Pembrolizumab Improves Event-Free Survival in Early TNBC


Lee Schwartzberg, MD, discusses the results of the KEYNOTE-522 trial of pembrolizumab in patients with early triple-negative breast cancer.

Lee Schwartzberg, MD, chief medical director of West Cancer Center and chief of the division of hematology/oncology at the University of Tennessee Health Science Center, discusses the results of the KEYNOTE-522 (NCT03036488) trial of pembrolizumab (Keytruda) in patients with early triple-negative breast cancer (TNBC).

In the phase 3 trial, 1174 patients with previously untreated stage II or stage III TNBC were randomized 2:1 to receive neoadjuvant chemotherapy using carboplatin, paclitaxel, doxorubicin, and cyclophosphamide in addition to either 200 mg of pembrolizumab or placebo every 3 weeks, according to Schwartzberg. After surgery, patients received adjuvant pembrolizumab or placebo every 3 weeks for up to 9 cycles.

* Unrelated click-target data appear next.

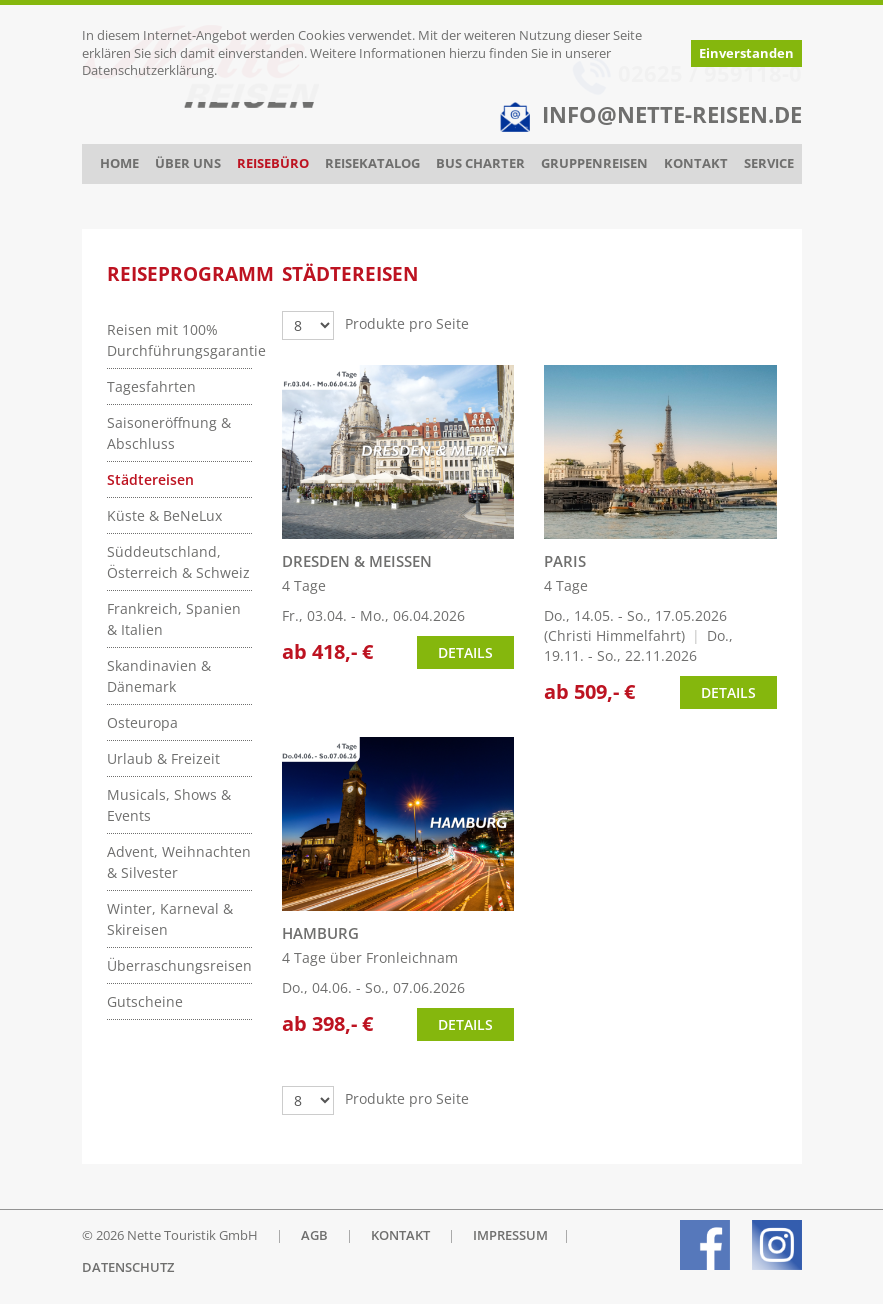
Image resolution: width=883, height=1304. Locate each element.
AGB (314, 1235)
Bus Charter (480, 163)
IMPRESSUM (510, 1235)
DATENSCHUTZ (128, 1267)
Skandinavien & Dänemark (159, 676)
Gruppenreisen (594, 163)
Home (119, 163)
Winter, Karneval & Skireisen (170, 919)
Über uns (188, 163)
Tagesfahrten (151, 386)
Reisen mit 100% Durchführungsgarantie (179, 340)
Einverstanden (746, 53)
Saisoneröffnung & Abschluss (169, 433)
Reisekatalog (372, 163)
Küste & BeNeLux (164, 515)
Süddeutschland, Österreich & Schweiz (178, 562)
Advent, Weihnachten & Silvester (179, 862)
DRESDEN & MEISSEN (357, 561)
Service (769, 163)
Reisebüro (273, 163)
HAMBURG (320, 933)
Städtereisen (150, 479)
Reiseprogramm (190, 274)
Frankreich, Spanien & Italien (174, 619)
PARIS (565, 561)
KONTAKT (400, 1235)
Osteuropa (142, 722)
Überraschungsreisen (179, 965)
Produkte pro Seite (407, 323)
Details (465, 652)
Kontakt (696, 163)
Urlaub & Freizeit (163, 758)
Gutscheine (145, 1001)
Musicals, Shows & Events (169, 805)
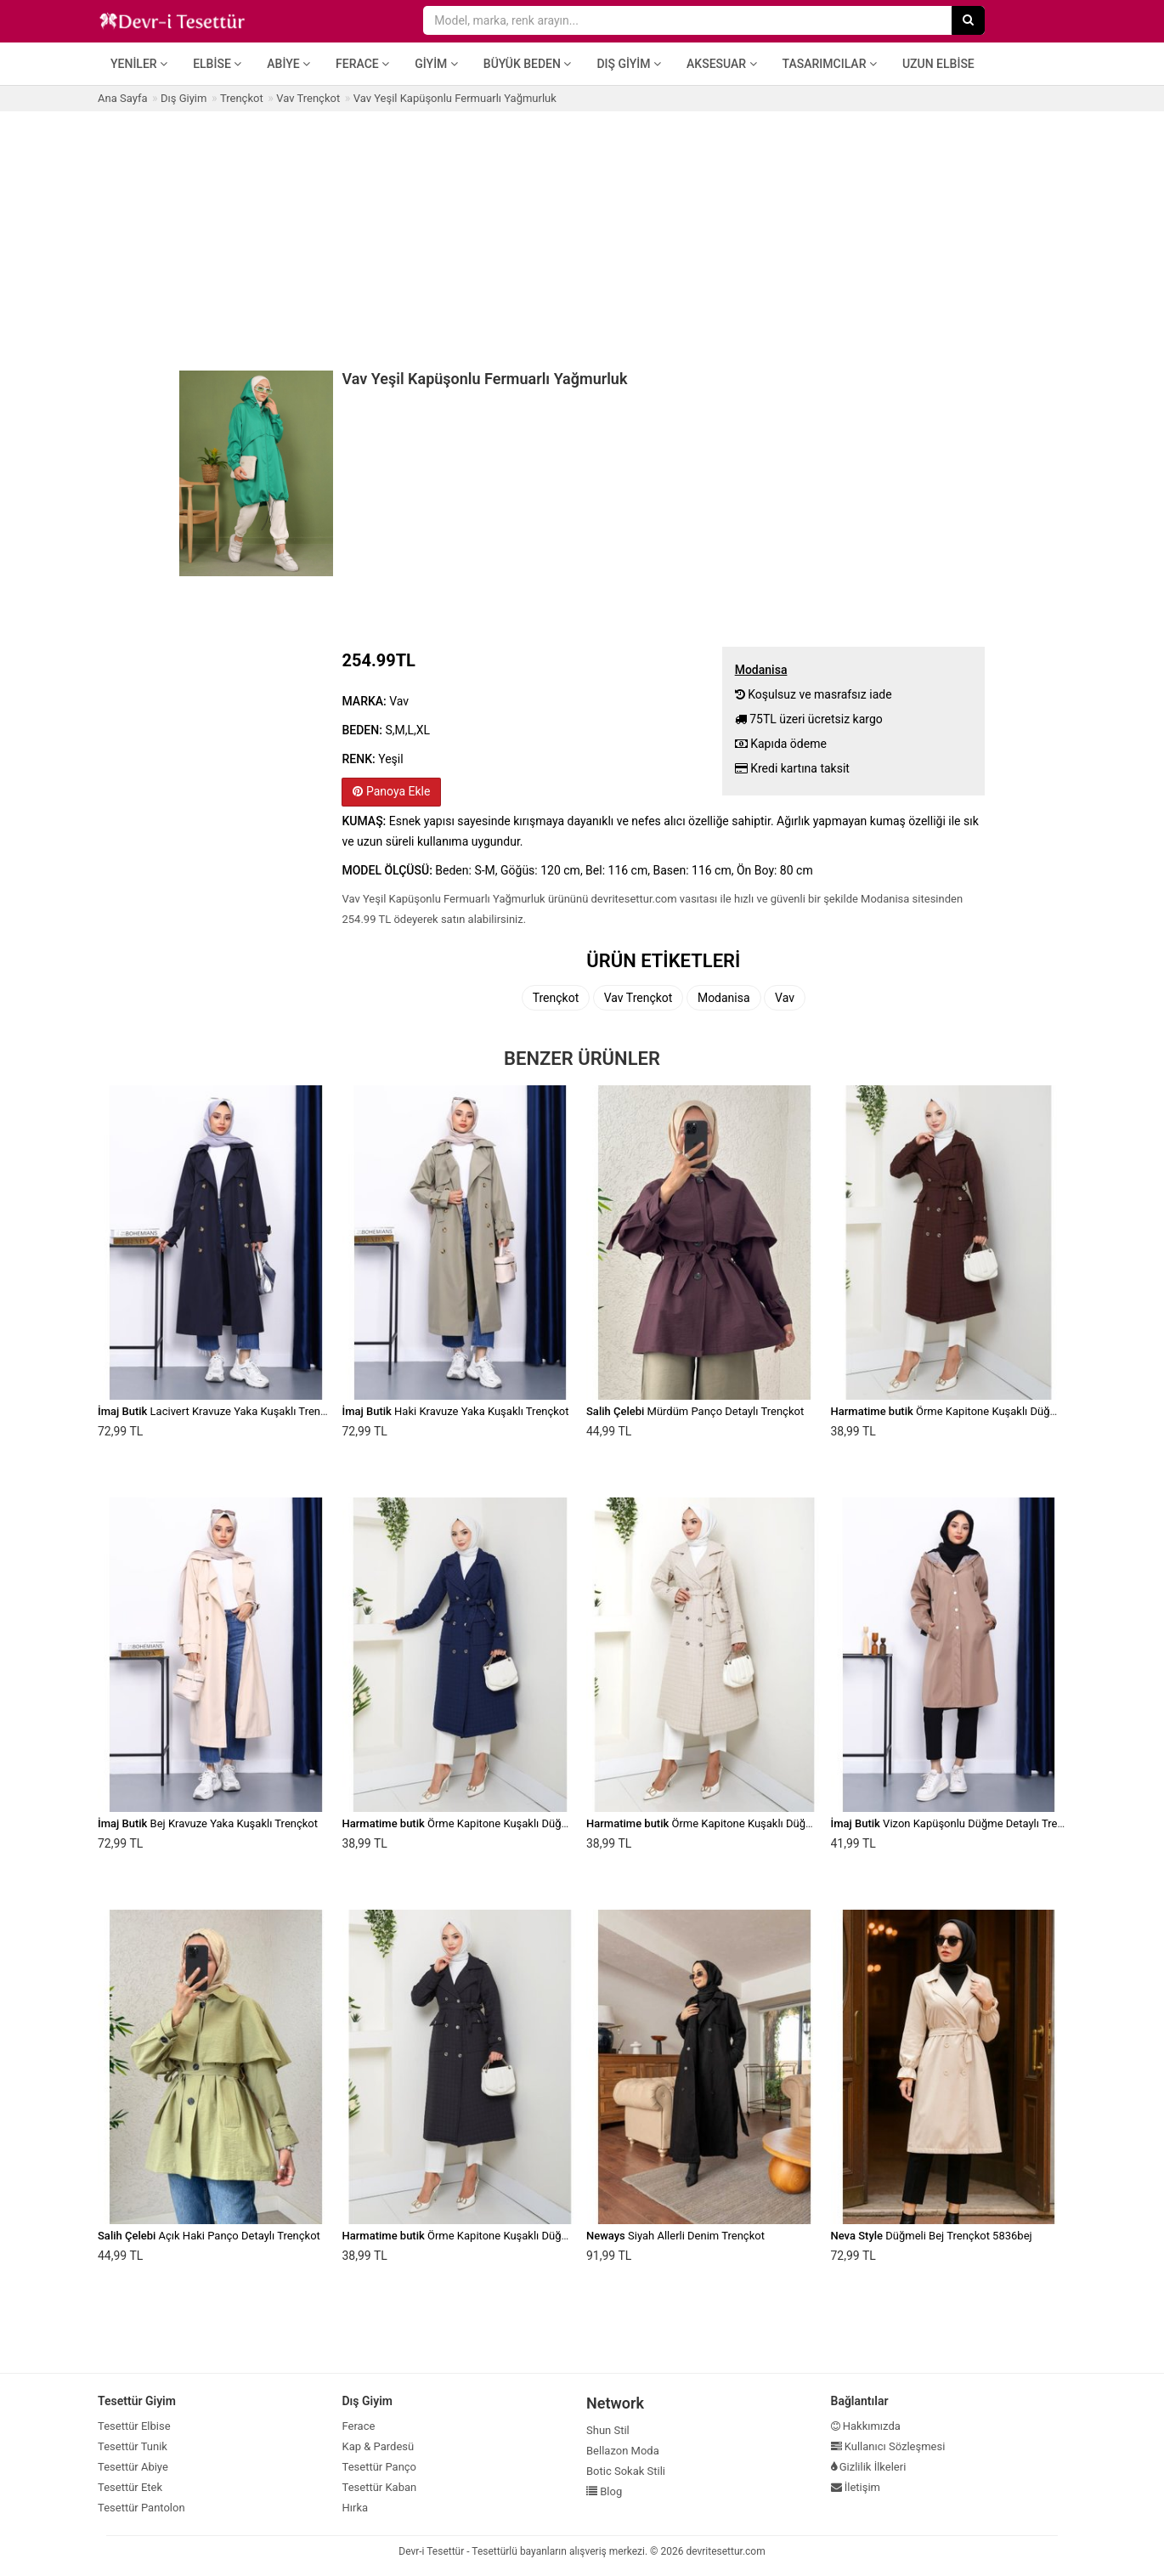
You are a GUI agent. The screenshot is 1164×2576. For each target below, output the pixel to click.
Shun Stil (608, 2430)
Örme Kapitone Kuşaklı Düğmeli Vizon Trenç (736, 1823)
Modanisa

The primary end points were pathological complete response (pCR) at the time of definitive surgery and event-free survival (EFS) in the intent-to-treat population. According to Schwartzberg, the study met its success criterion for pCR at the first interim follow-up, with a pCR of 64.8% with pembrolizumab versus 51.2% with chemotherapy alone. At a median follow-up of 39 months, EFS was 84.5% with pembrolizumab compared with 76.8% with chemotherapy alone (HR, 0.63; 95% CI, 0.48-0.82; P = .00031).

Schwartzberg says that due to the favorable efficacy results, pembrolizumab is becoming the standard of care for both node-positive and node-negative patients with stage II or III TNBC.


0:08 | The study that has led to approval in this case with pembrolizumab, again, is KEYNOTE-522. That was a large trial and patients received aggressive chemotherapy with 4 drugs, and that included carboplatin, paclitaxel, [doxorubicin] or another anthracycline, and cyclophosphamide, all given prior to surgery. And they also either received pembrolizumab every 3 weeks with that, or placebo.

The results when initially published showed an improvement in the pCR rate which was substantial. So that's the first surrogate marker that pembrolizumab was getting something there. And now we have 3-year EFS of the data, which is, if you will, a harder end point. And it shows almost an 8% improvement in the risk of developing recurrent disease if you get pembrolizumab, which is really very substantial. So that has become the standard of care.

Now in KEYNOTE-522, the pembrolizumab was given both in the neoadjuvant setting and in the adjuvant setting, meaning after the surgery, whether you had a pCR rate or not, patients continued pembrolizumab and so it's based on that entire year of therapy; although not all patients did that, the majority did. So that has become the standard of care now to use a KEYNOTE–522-type of program to treat patients with stage II or III TNBC, and that includes both node-negative and node-positive patients.